20-тысячной армией конфедератов, расположенной близ Вашингтона в Манассас Джанкшен, командовал Пьер Борегар, бывший начальник военной академии в Уэст-Пойнте, ветеран мексиканской войны. Его как героя, сорвавшего флаг с форта Самтер, вызвали в Виргинию для предотвращения вторжения северян. 1 июня он принял командование, издав следующую прокламацию: «Безрассудный и беспринципный тиран напал на нашу землю. Авраам Линкольн вопреки всем моральным, законным и конституционным правам бросил свои аболиционистские войска против нас… Все законы цивилизованной войны забыты им… Ваша честь и честь ваших жен и дочерей, ваше имущество и ваше будущее под угрозой».

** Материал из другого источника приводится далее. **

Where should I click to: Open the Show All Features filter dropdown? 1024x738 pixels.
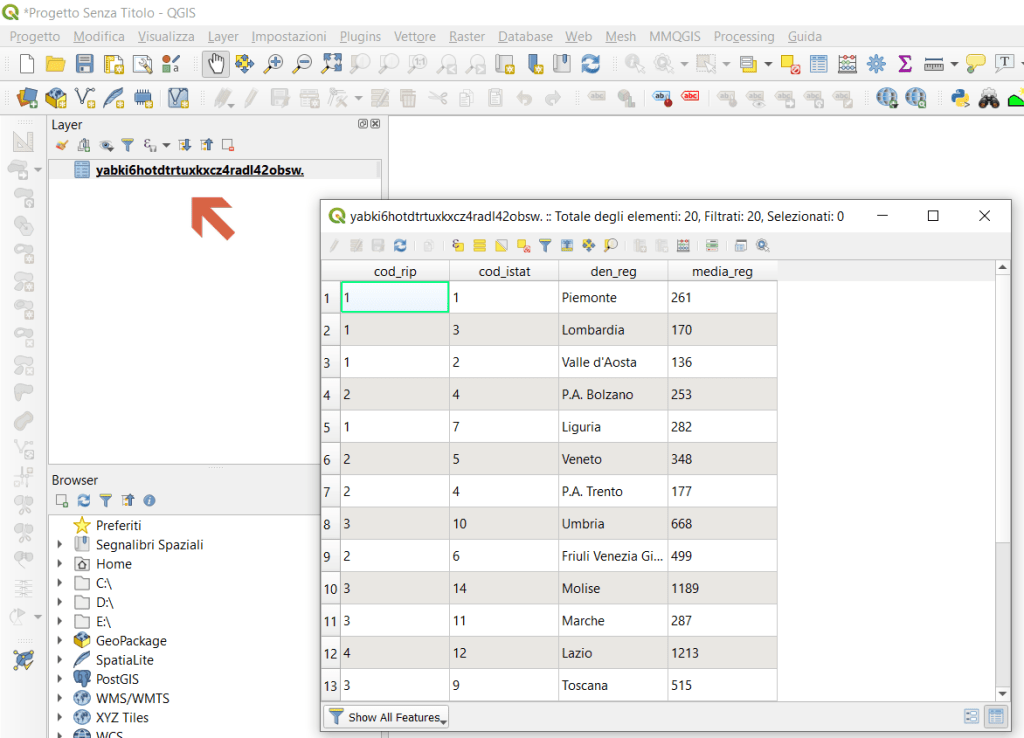tap(387, 717)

Когда 4 июля собрался конгресс, все были уверены, что в ближайшем будущем состоится битва под Вашингтоном. Газета Грили «Трибюн» выходила с такими заголовками: «Вперед, на Ричмонд! Вперед, на Ричмонд! Нельзя допустить, чтобы мятежный конгресс собрался там 20 июля! В этот день Ричмонд должен быть взят национальной армией!»
Деловая активность упала, ощущался недостаток денег, лишь с большим трудом удавалось получать кредиты. Нужна была короткая война. С этим соглашались все. Подходил срок окончания службы добровольцев, призванных на три месяца. 4-й полк пенсильванских волонтеров и 8-й Нью-йоркский артиллерийский полк требовали, чтобы их отпустили по домам.
В своем послании конгрессу президент кратко изложил историю с фортом Самтер. Линкольн ставил вопрос: «Является ли неизбежной для всякой республики роковая слабость?.. Должно ли правительство быть достаточно сильным, чтобы защитить свободы своего народа, или столь слабым, чтобы не суметь сохранить себя?» Он заявлял, что нет другого выбора, «кроме предоставления правительству всей полноты военной власти». Палата представителей встретила аплодисментами рекомендацию президента «дать полномочия закончить эту войну коротким и решительным ударом» и выделить для этого не менее 400 тысяч человек и 400 миллионов долларов.
Печать Севера встретила это послание полным одобрением, еще ни одно выступление Линкольна не получало такой поддержки. Издатель журнала «Харперс уикли» Джордж Кэртис писал в письме: «Я не завидую другим эпохам. Всем сердцем я верю в наше дело и в Эйба Линкольна. Его послание является самым американским из всех когда-либо написанных. Удивительно острое, простое, умное и проникнутое редкой честностью. Я могу простить ему его анекдоты, большие руки и неумение кланяться. Те из нас, кто сомневался, оказались не правы. Наш народ здоров. То, о чем мечтает молодежь, увидят старики».
Сенат утвердил все назначения, сделанные президентом. Новый закон об армии дал Линкольну даже больше, чем он просил, — решено было призвать в армию 500 тысяч добровольцев сроком на три года.
Резолюция, предлагавшая узаконить и утвердить все чрезвычайные, единоличные и ограничительные действия президента, принятые им в особых обстоятельствах с момента объявления войны в апреле, встретила некоторую оппозицию, но была все же поддержана и отложена в числе дел, которые должны быть решены со дня на день. Линкольн превысил свои полномочия и сделал многое, не спрашивая конгресс. Теперь конгресс вежливо отказался временно санкционировать все то, что он сделал. Некоторые высказывали мнение, что президент должен был созвать конгресс заблаговременно и по каждому вопросу запрашивать его одобрение.